Still, there were some illuminating moments. Newt Gingrich was hammered hard by Michele Bachmann and Ron Paul for his work for Freddie Mac. "That is something that our nominee can't stand for," Ms. Bachmann said.
Mr. Gingrich said that his policy is to break up Fannie Mae and Freddie Mac, but that government can play a role in backing credit unions and rural electric cooperatives and Medicare and Medicaid. "Having people have a chance to buy a house is a value," he said, likening his paid $1.6 million Freddie Mac work to his support for Habitat for Humanity. Mr. Gingrich did have several chances to stress his accomplishments as House speaker in passing welfare reform, a balanced budget, and a capital gains tax cut.
The other clear contrast came on foreign policy, where Ron Paul called for lifting American sanctions on Iran, which he called an act of war. On Iran, he said, "the greatest danger is overreacting." (The other candidates missed the obvious chance to correct him by saying that the greatest danger isn't overreacting, but the danger that Iran would nuke an American city.) Said Mr. Paul, "We have 12,000 diplomats in our service, we ought to use them once in a while."
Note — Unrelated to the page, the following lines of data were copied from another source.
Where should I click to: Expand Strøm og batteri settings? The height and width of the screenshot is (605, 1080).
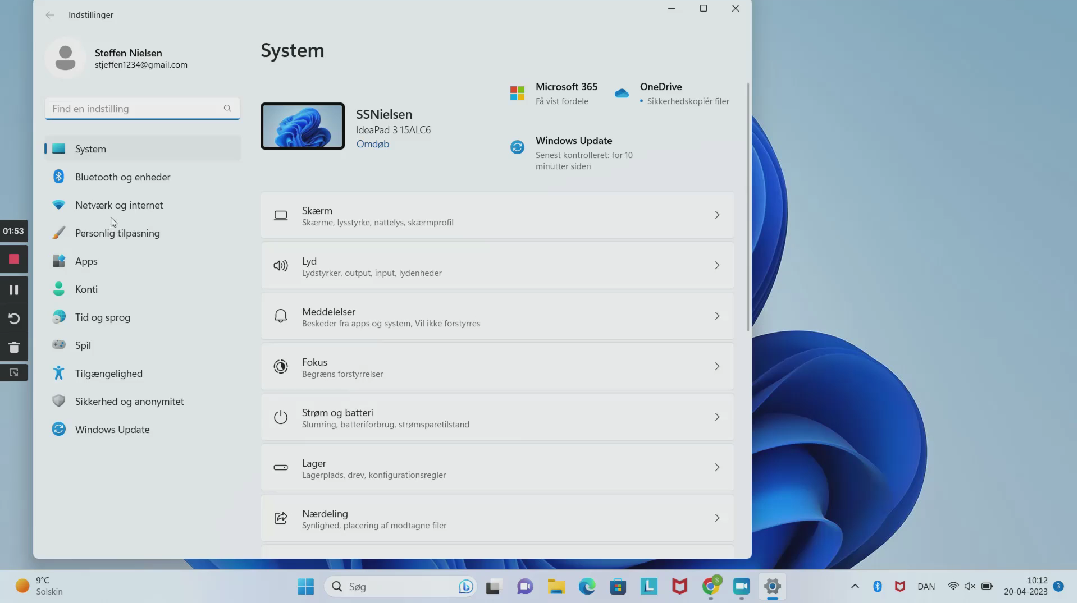coord(497,417)
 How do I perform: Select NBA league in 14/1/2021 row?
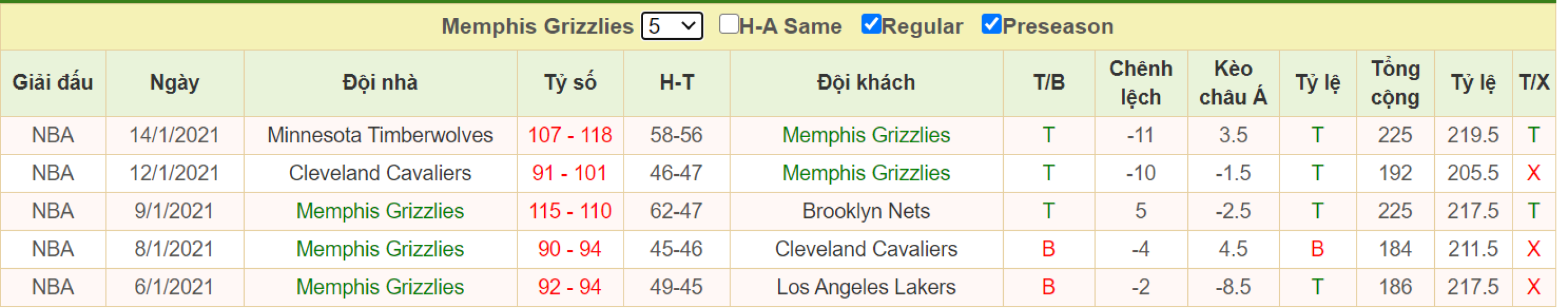pos(54,136)
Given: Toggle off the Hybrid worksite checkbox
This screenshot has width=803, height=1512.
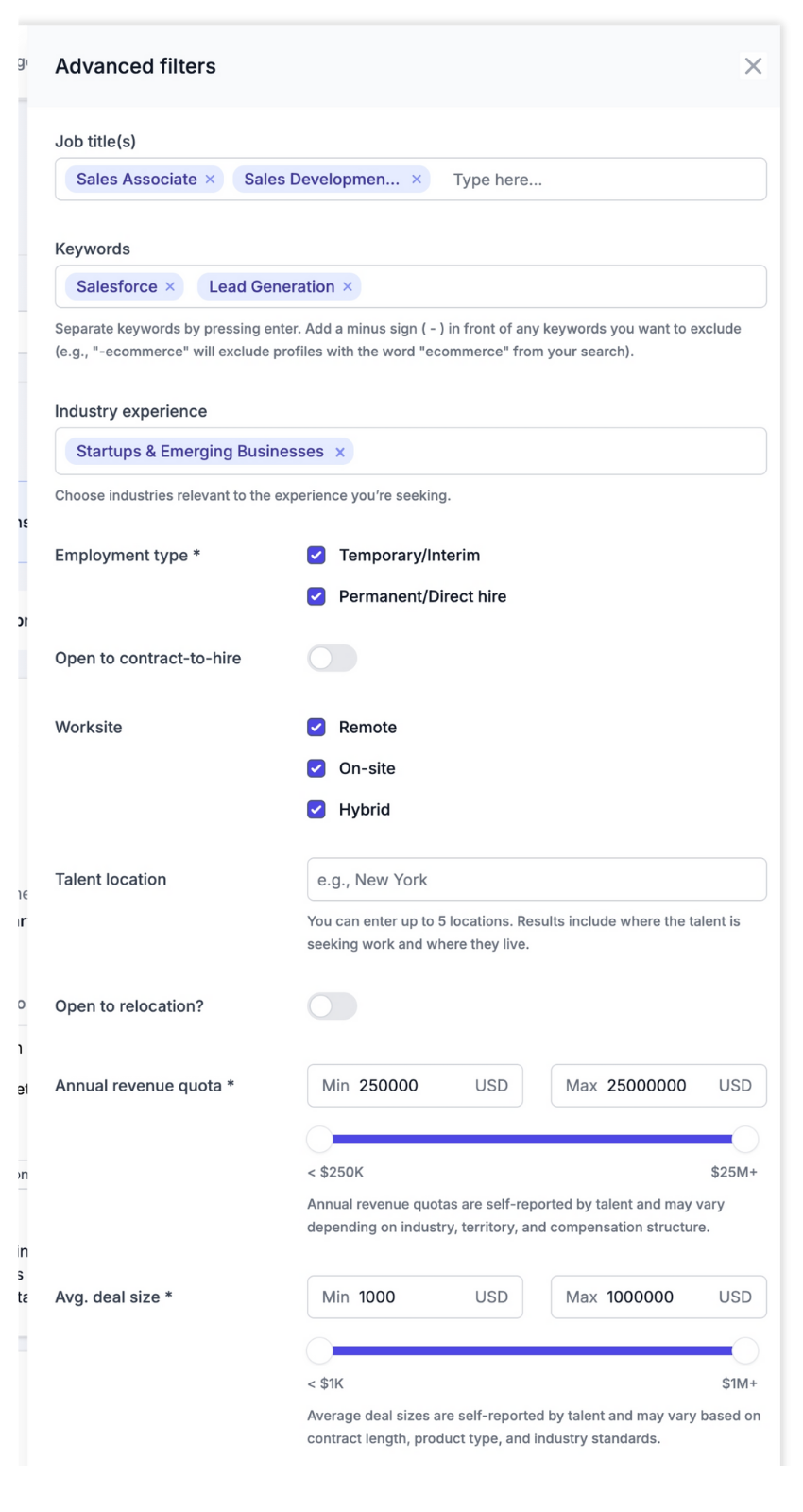Looking at the screenshot, I should 316,809.
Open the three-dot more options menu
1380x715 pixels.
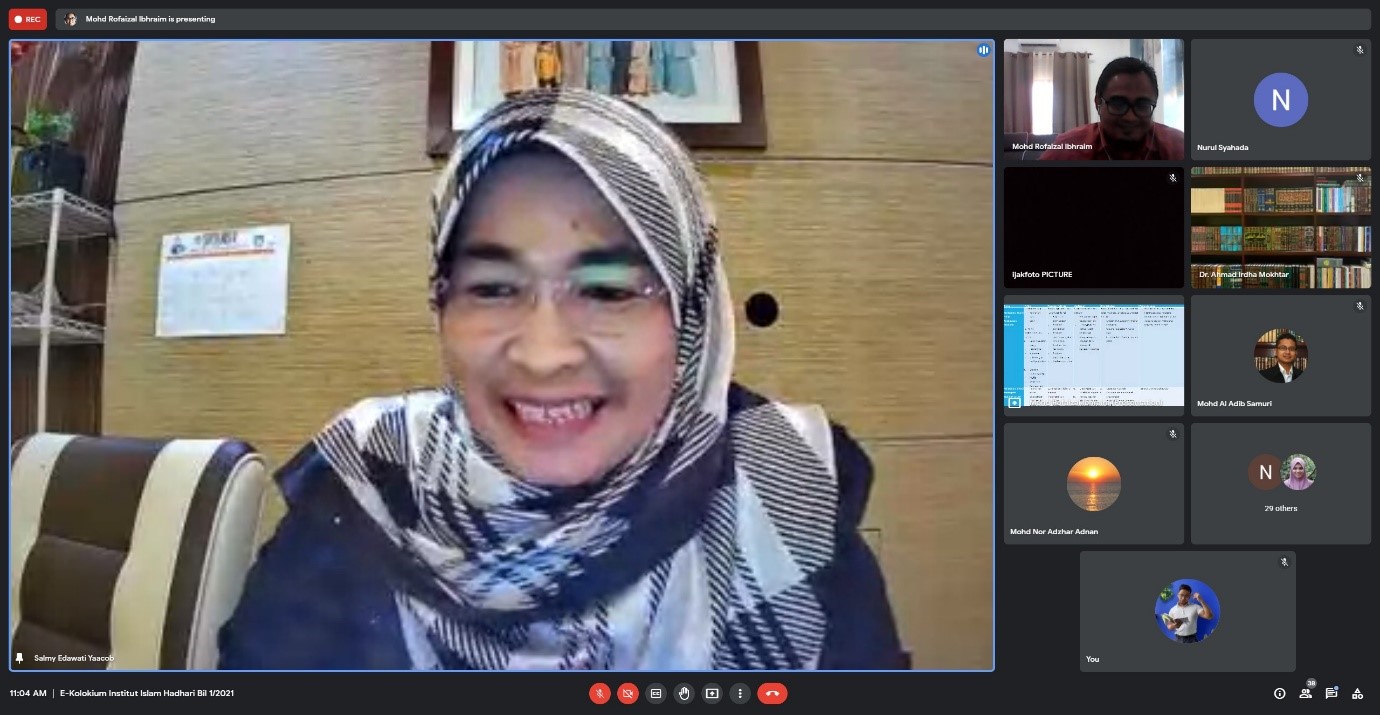coord(740,693)
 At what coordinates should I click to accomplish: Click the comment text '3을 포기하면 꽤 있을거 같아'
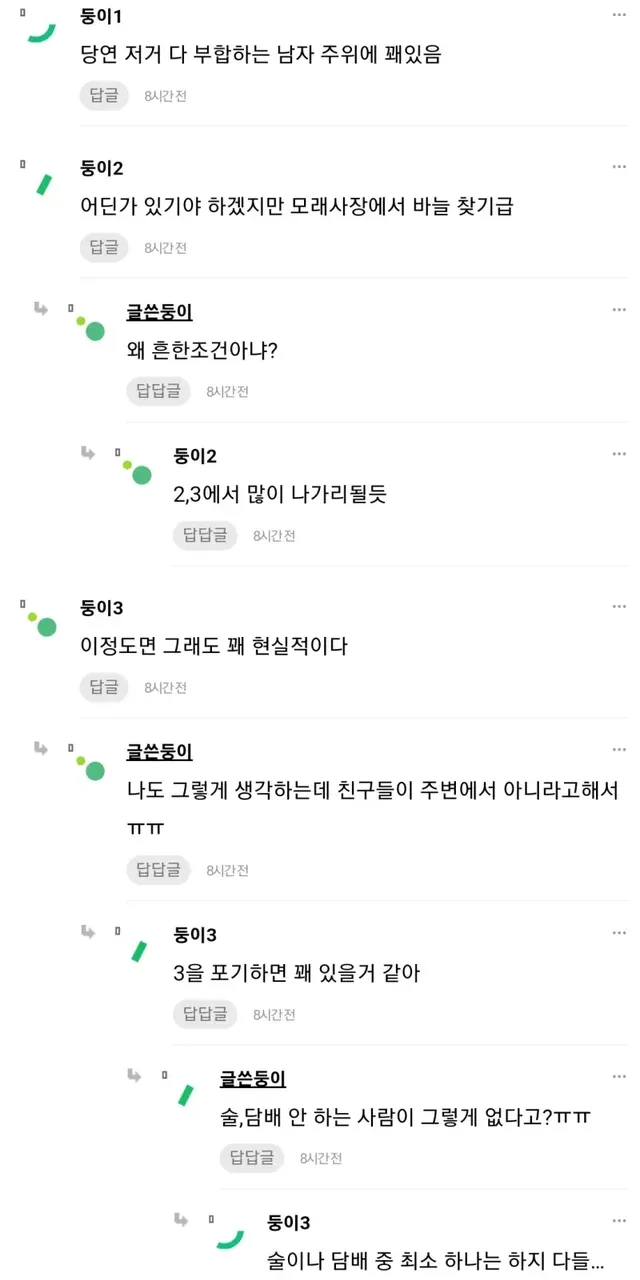tap(296, 973)
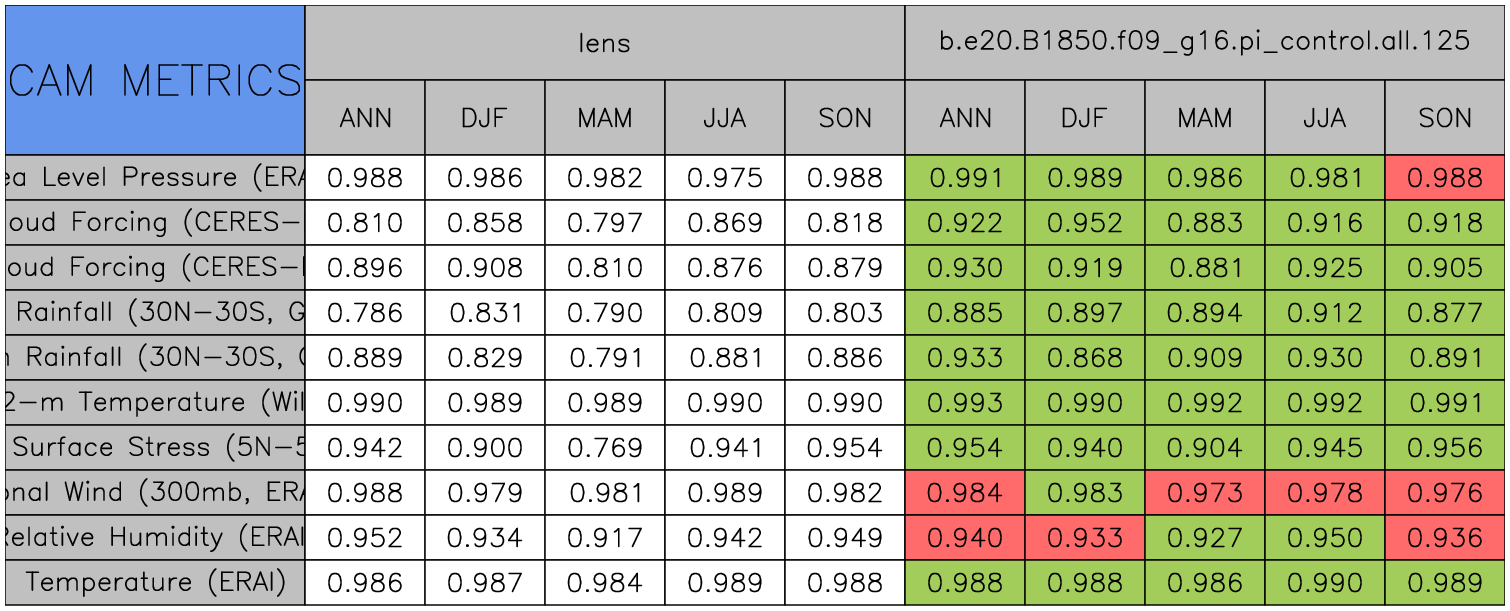
Task: Click the CAM METRICS title cell
Action: pos(155,80)
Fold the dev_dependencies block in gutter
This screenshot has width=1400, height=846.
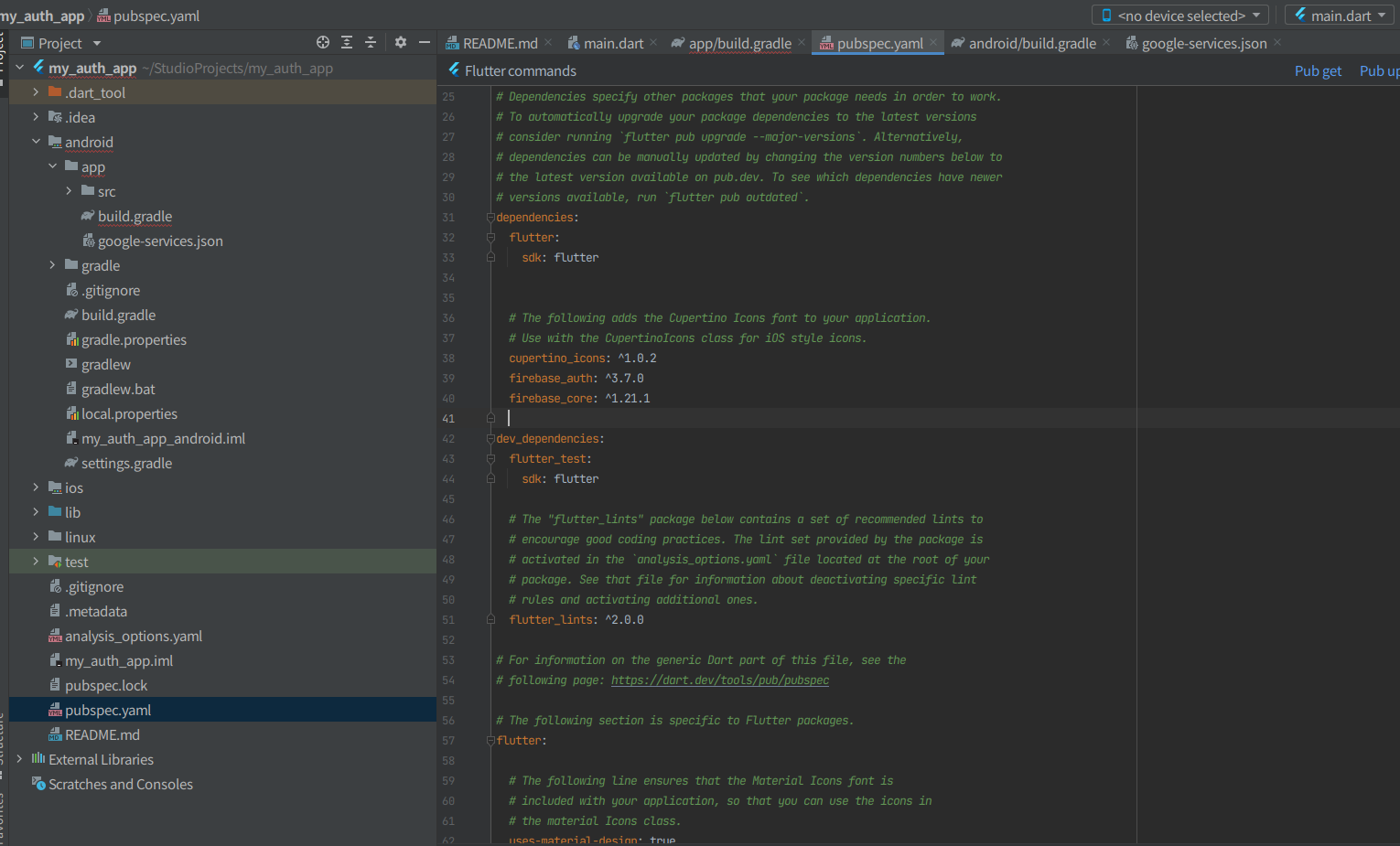490,439
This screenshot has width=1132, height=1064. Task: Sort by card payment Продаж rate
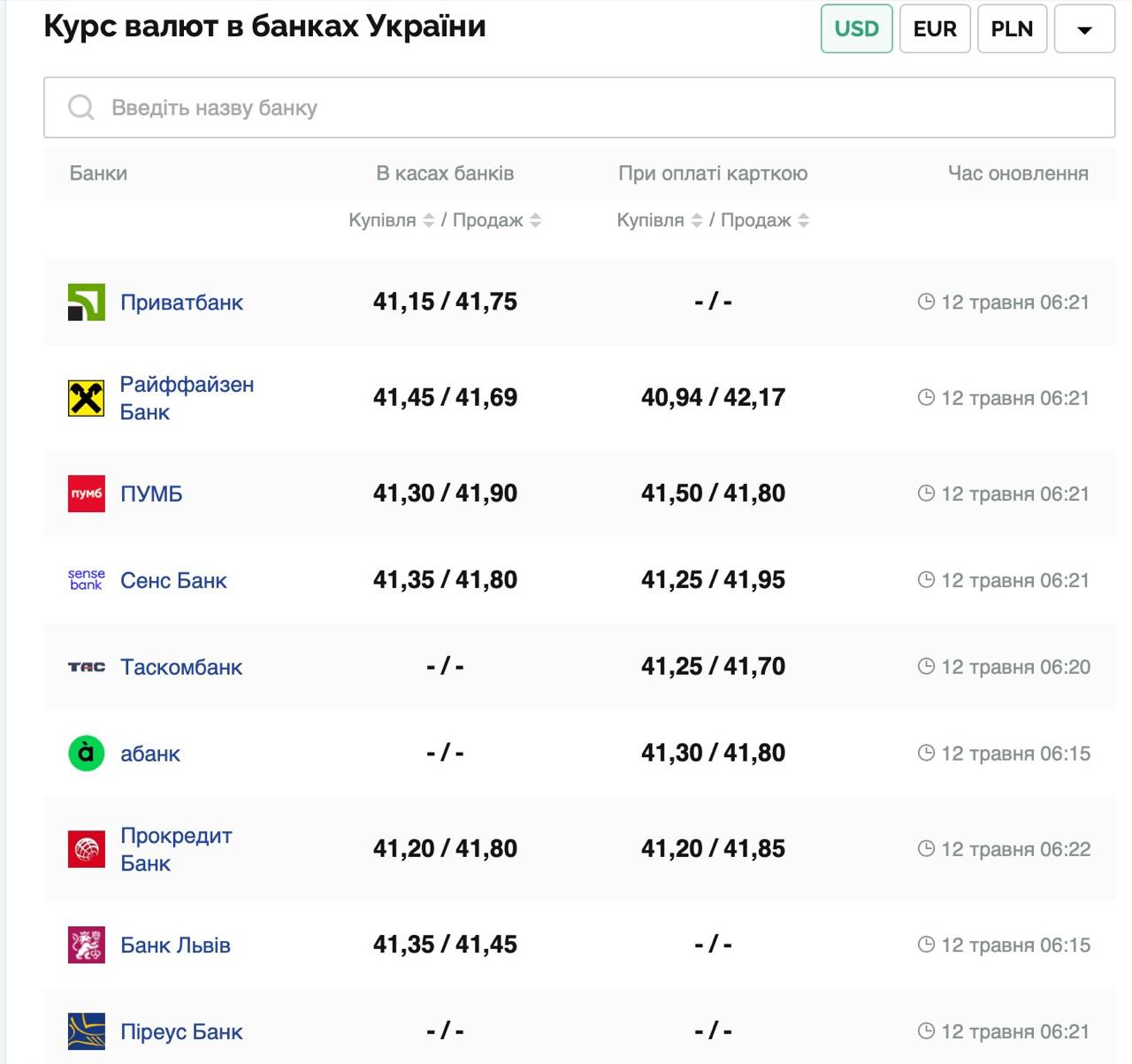point(803,220)
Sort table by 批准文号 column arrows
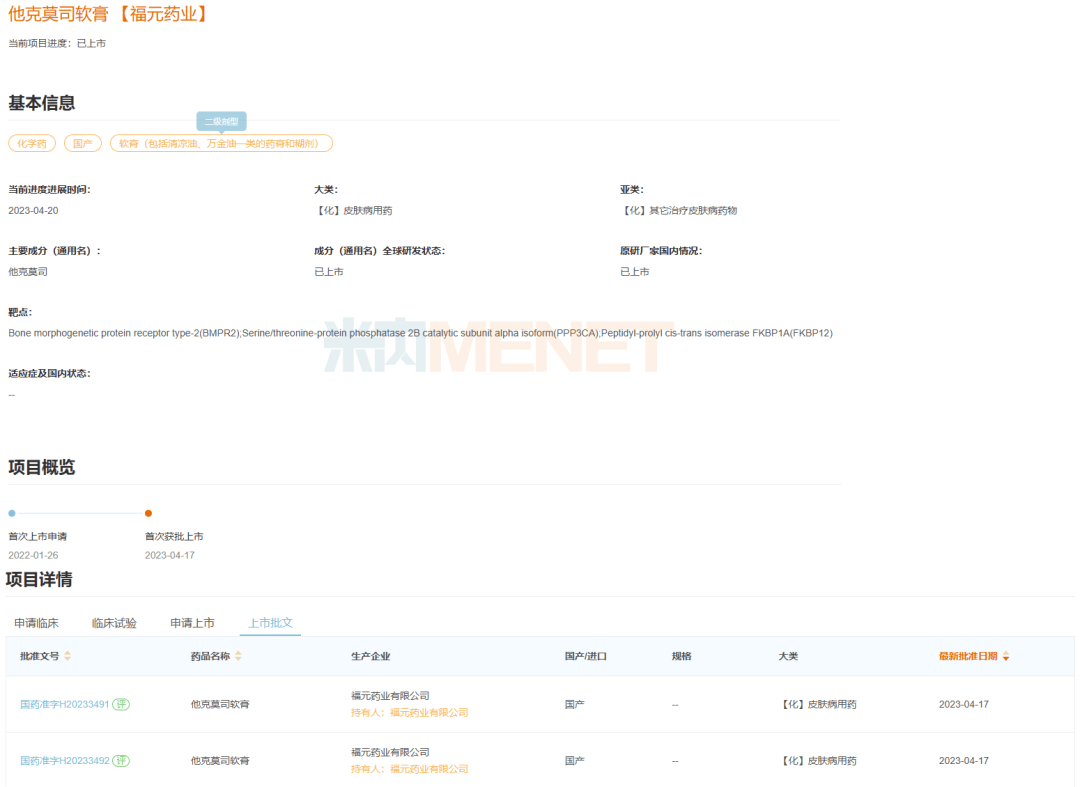This screenshot has width=1080, height=787. [x=68, y=656]
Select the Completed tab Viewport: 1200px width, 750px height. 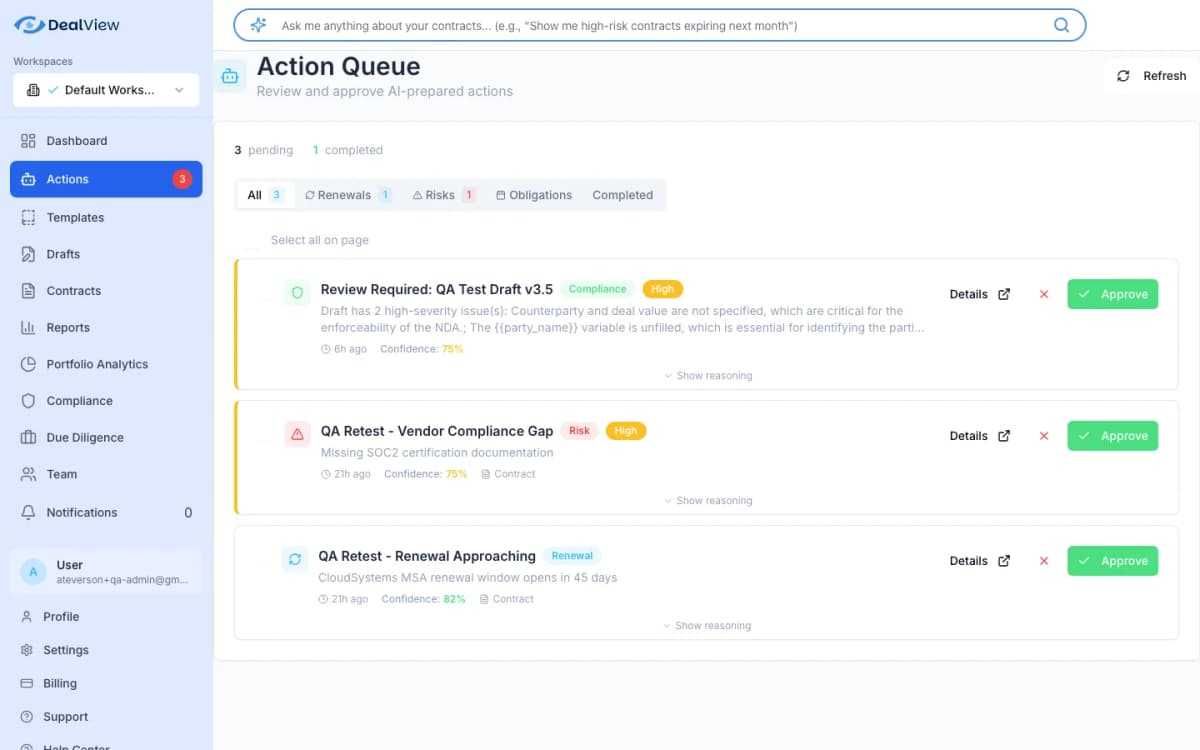(x=622, y=195)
On the other end of the spectrum was Senator Santorum, who said Iran had been killing American troops in Iraq with improvised explosive devices, and that in an Islamic Republic dedicated to martyrdom, mutual assured destruction wasn't a deterrent but an "inducement." Said Mr. Santorum, "They don't hate use because of what we do or what policies we have, they hate us because of who we are."
Mr. Paul later replied, "They don't come here to kill us because we are free and prosperous. Do they come to Sweden and Switzerland?"
Governor Romney, who appeared confident and focused on President Obama, faulted President Obama for asking Iran to return an American drone. "A foreign policy based on 'pretty please?' You gotta be kidding," he said. He called for adding 15 new ships a year to the Navy instead of 9, and adding 100,000 more troops to the military.
Mr. Paul responded, "How are we gonna rebuild the military when we have no money?"
Ms. Bachmann also faulted Mr. Paul's answer on Iran. "I have never heard a more dangerous answer for American security than the one we just heard from Ron Paul," she said, charging Iran with wanting to establish a caliphate. "We would be fools and naifs to ignore their purpose and their plan," she said.
Jon Huntsman, who usually grates on me, gave a good answer on China, saying he'd have responded to China's recently announced tariffs on American cars by inviting a few dissidents to the American embassy. He said that eventually the U.S.-China relationship needs to move from being "transactional" to being based on "shared values," such as "democracy," "human rights" and "greater tolerance toward religion," all of which would require change in China.
Ron Paul did not answer a question about whether he'd support the eventual Republican presidential nominee. Governor Perry said he'd ask Attorney General Holder to resign over the "Fast and Furious" ATF scandal, while Senator Santorum said he would fire him.